## Extracted information
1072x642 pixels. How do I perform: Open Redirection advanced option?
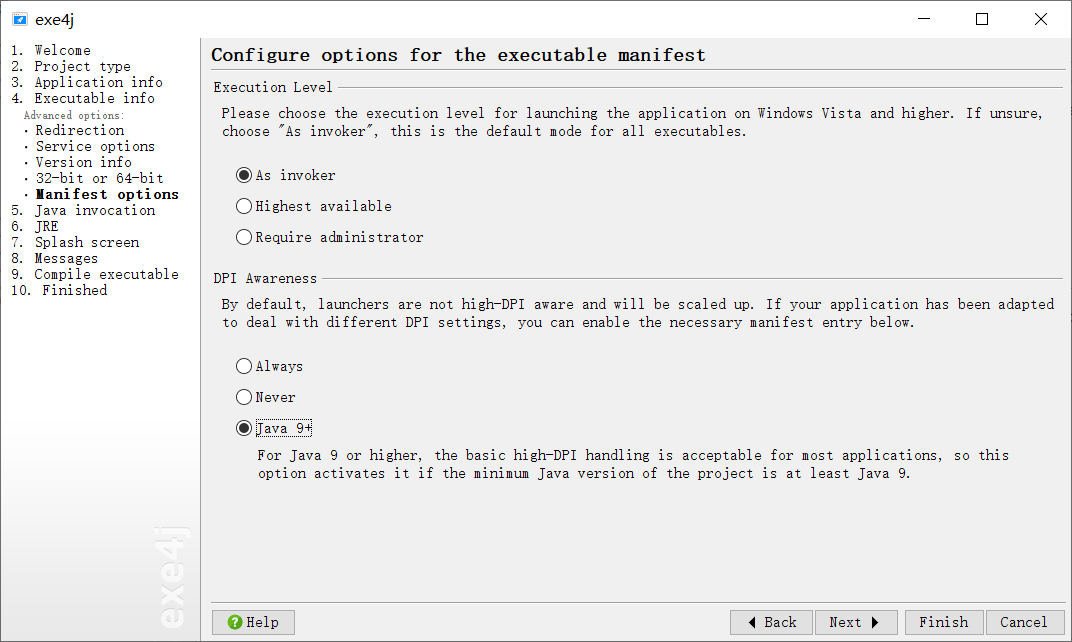[x=80, y=130]
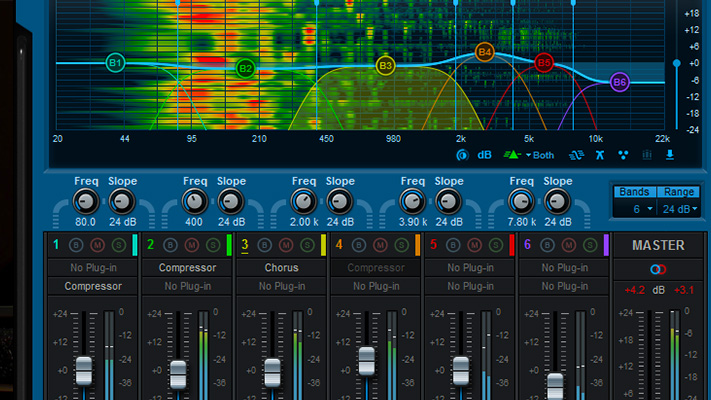Click the first No Plug-in slot on band 6
This screenshot has width=711, height=400.
point(566,268)
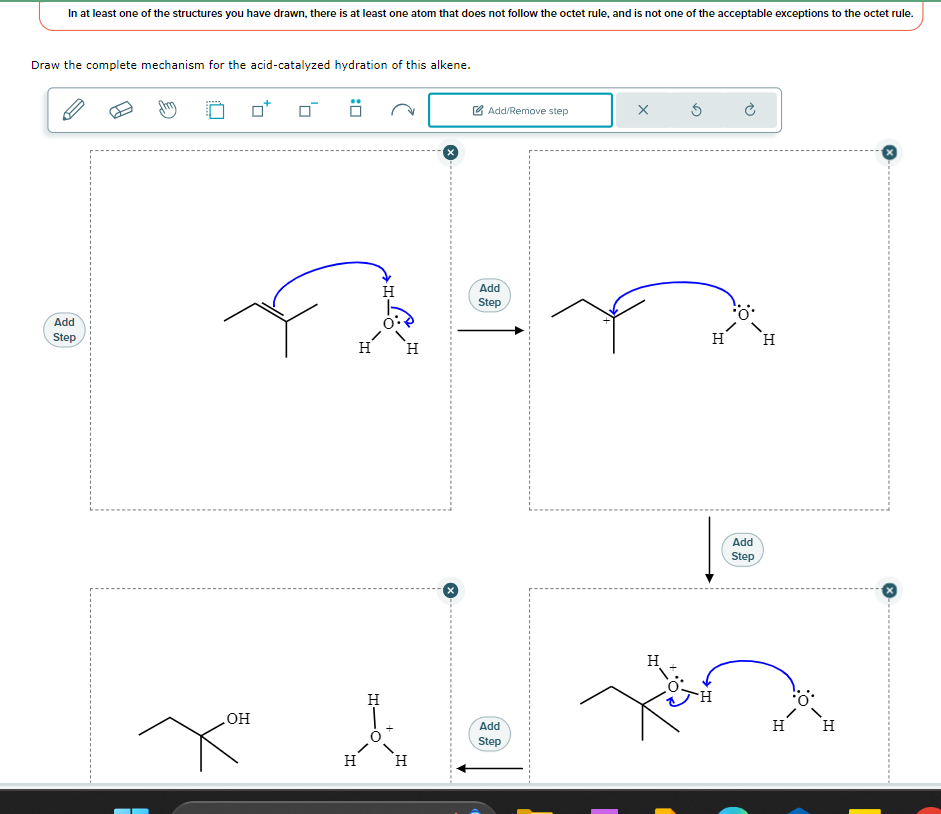Click Add Step between the top two panels

489,294
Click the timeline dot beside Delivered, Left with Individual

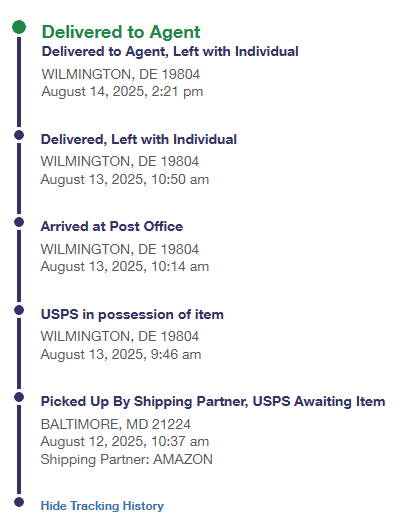[x=19, y=135]
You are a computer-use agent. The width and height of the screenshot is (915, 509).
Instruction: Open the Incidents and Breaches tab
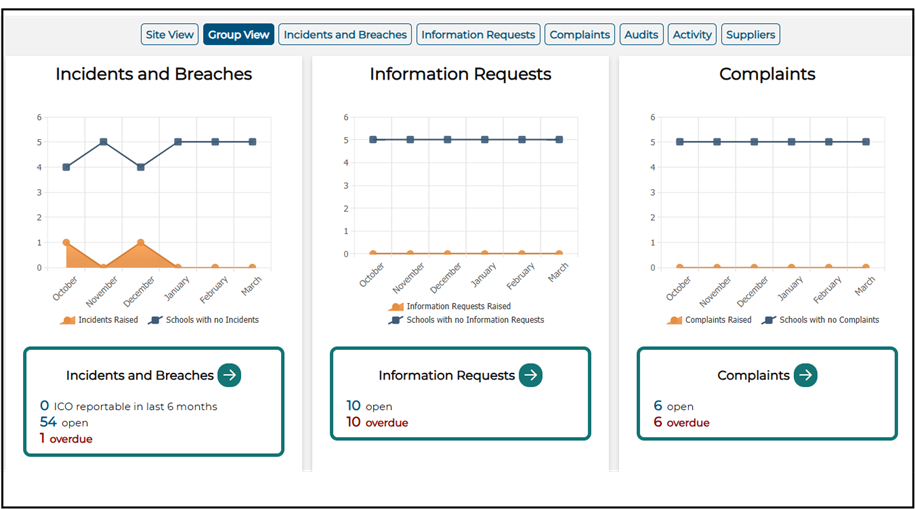(345, 35)
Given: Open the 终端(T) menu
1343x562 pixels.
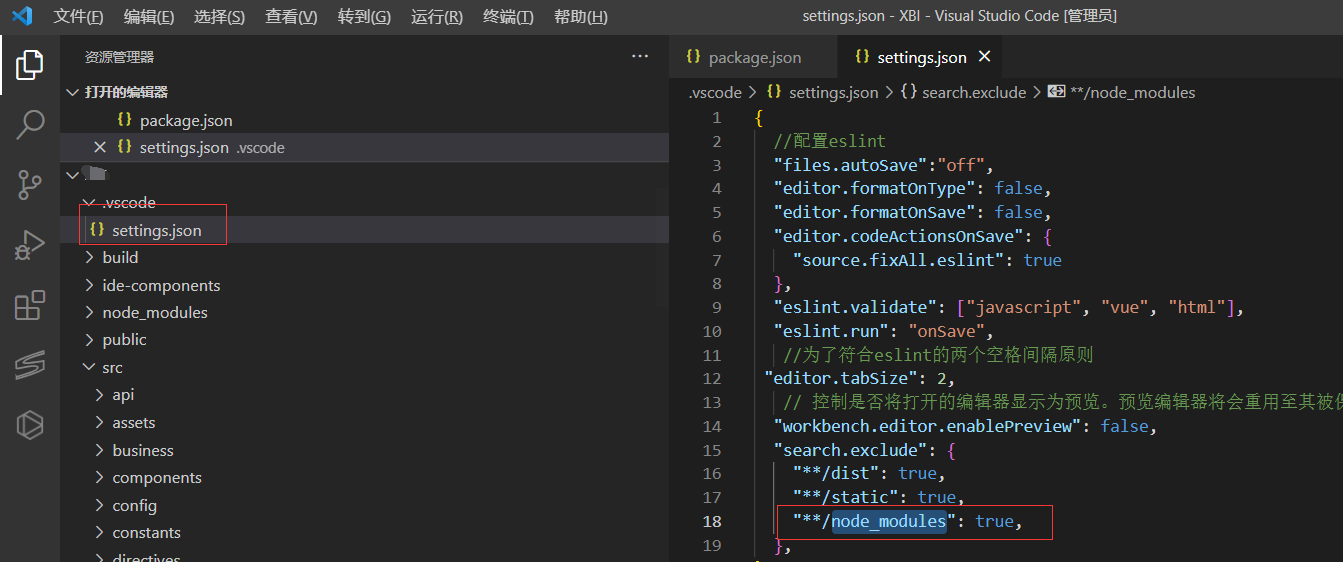Looking at the screenshot, I should [x=508, y=17].
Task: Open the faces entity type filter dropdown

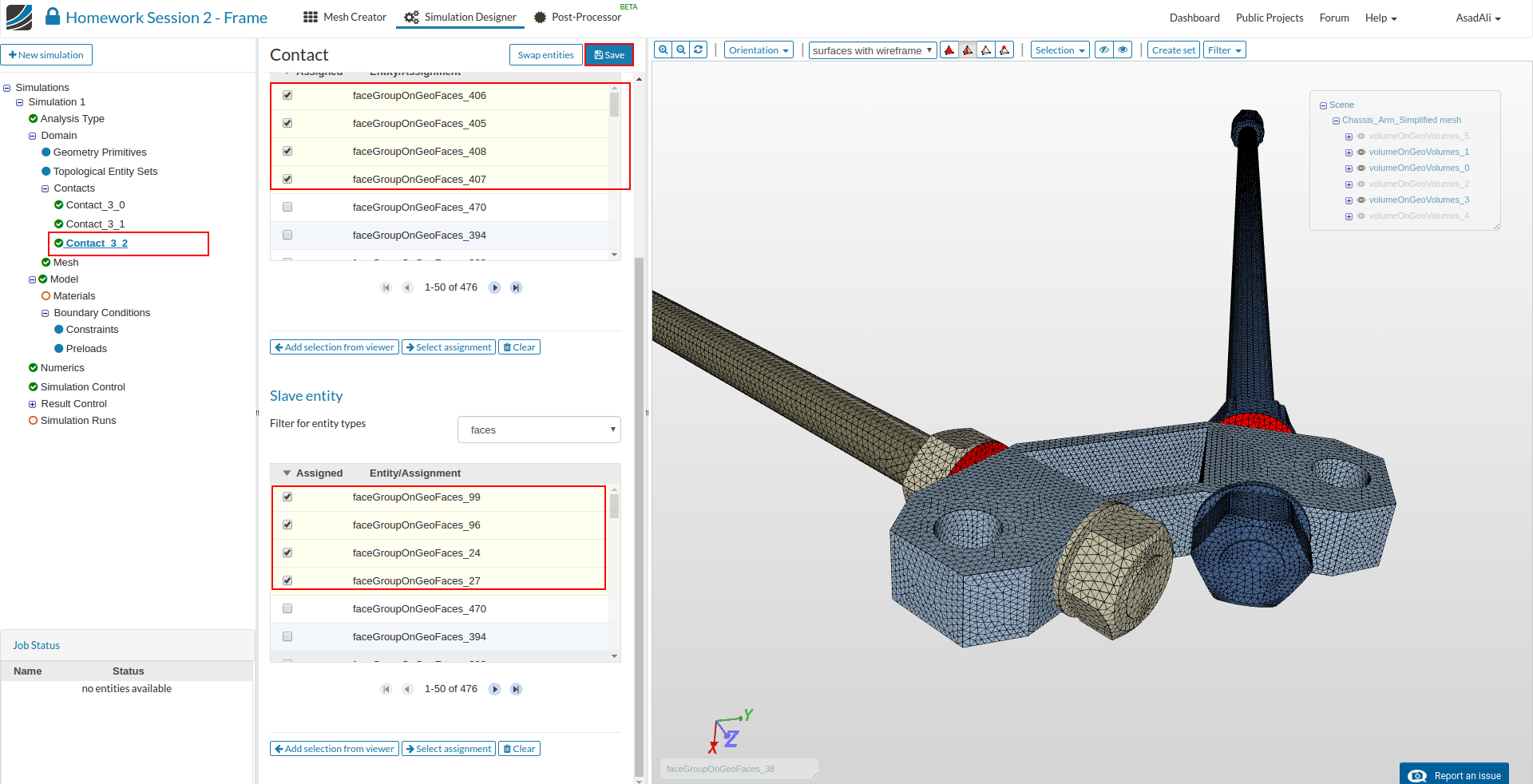Action: 539,430
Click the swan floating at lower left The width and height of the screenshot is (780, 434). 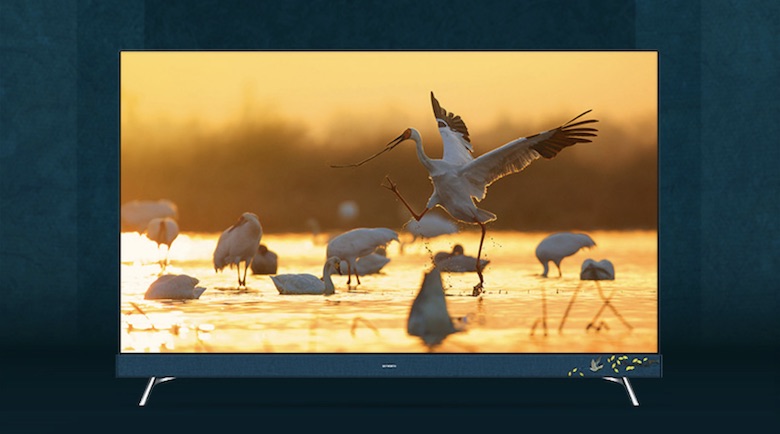point(173,287)
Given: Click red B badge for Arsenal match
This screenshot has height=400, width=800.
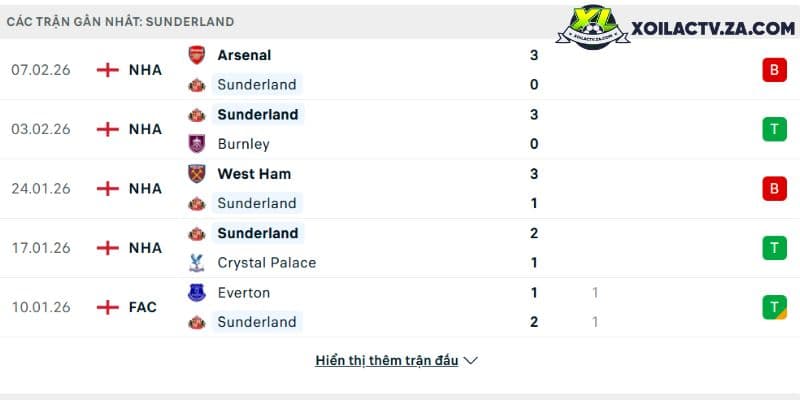Looking at the screenshot, I should 774,70.
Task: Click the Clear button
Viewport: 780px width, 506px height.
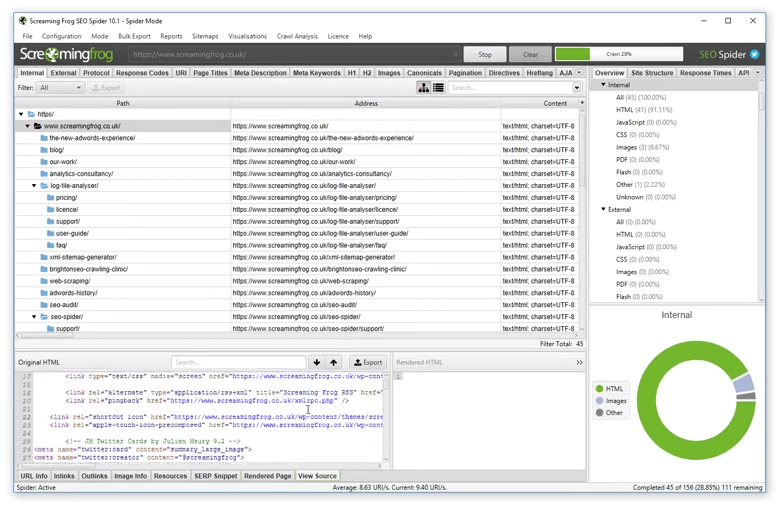Action: coord(530,54)

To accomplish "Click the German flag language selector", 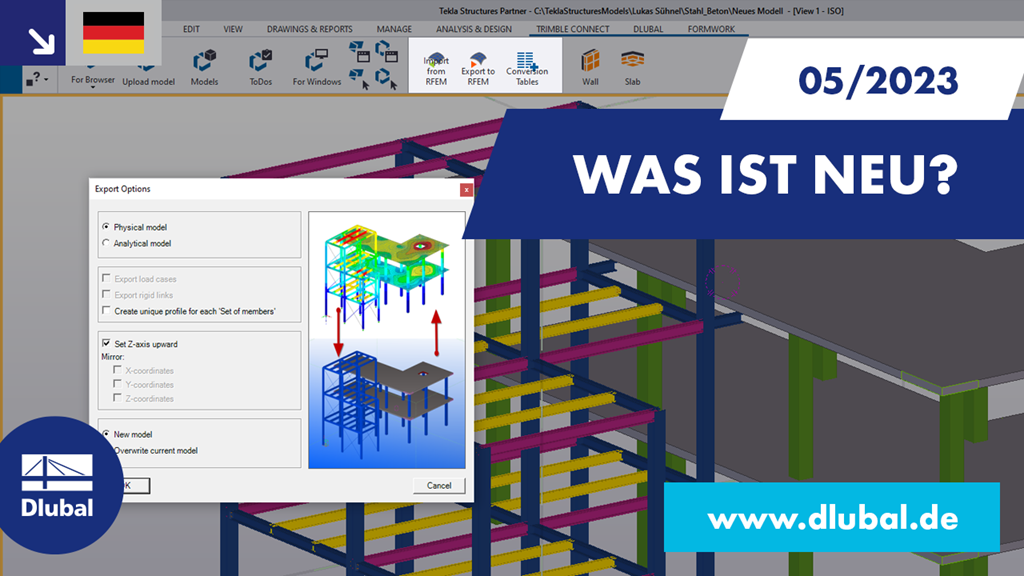I will click(113, 31).
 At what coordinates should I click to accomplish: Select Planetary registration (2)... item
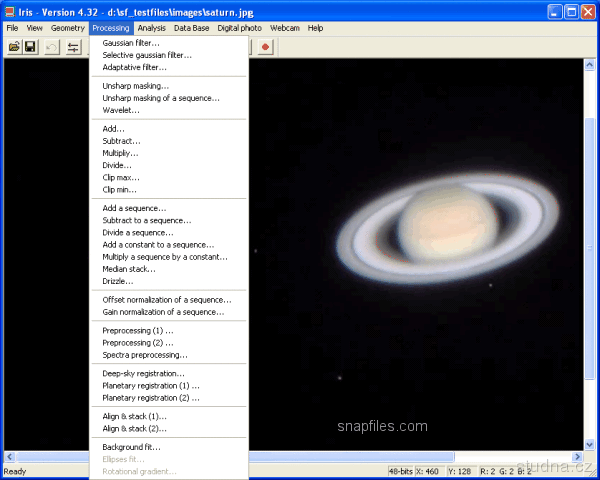pos(151,397)
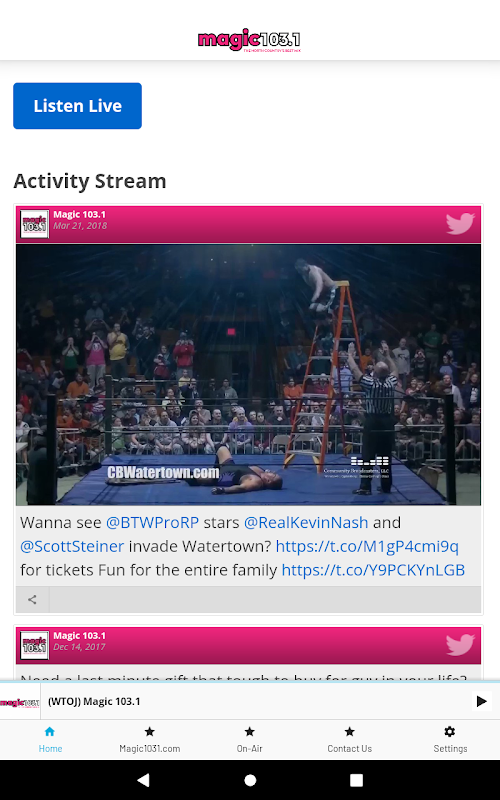Open the Magic1031.com tab
This screenshot has height=800, width=500.
[x=149, y=740]
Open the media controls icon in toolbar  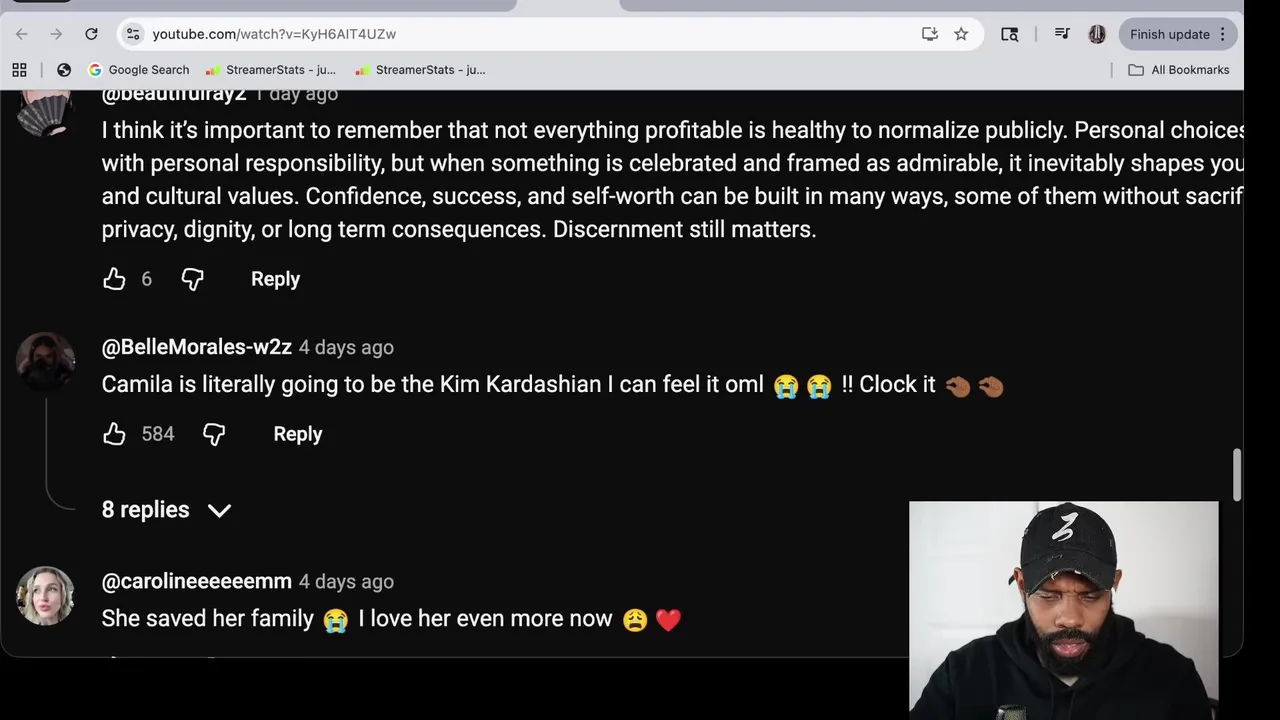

## About this exercise
If a picture sits between the line containing "Click the timeline" and the line containing "Given: Open the 终端(T) menu", leave it out, and return the lines of that range above exactly, both ends included.

## Your solution
Click the timeline dot beside Delivered, Left with Individual

[x=19, y=135]
You are a computer-use agent. The width and height of the screenshot is (915, 509).
Instruction: Open the Incidents and Breaches tab
(345, 35)
Given: Open the 终端(T) menu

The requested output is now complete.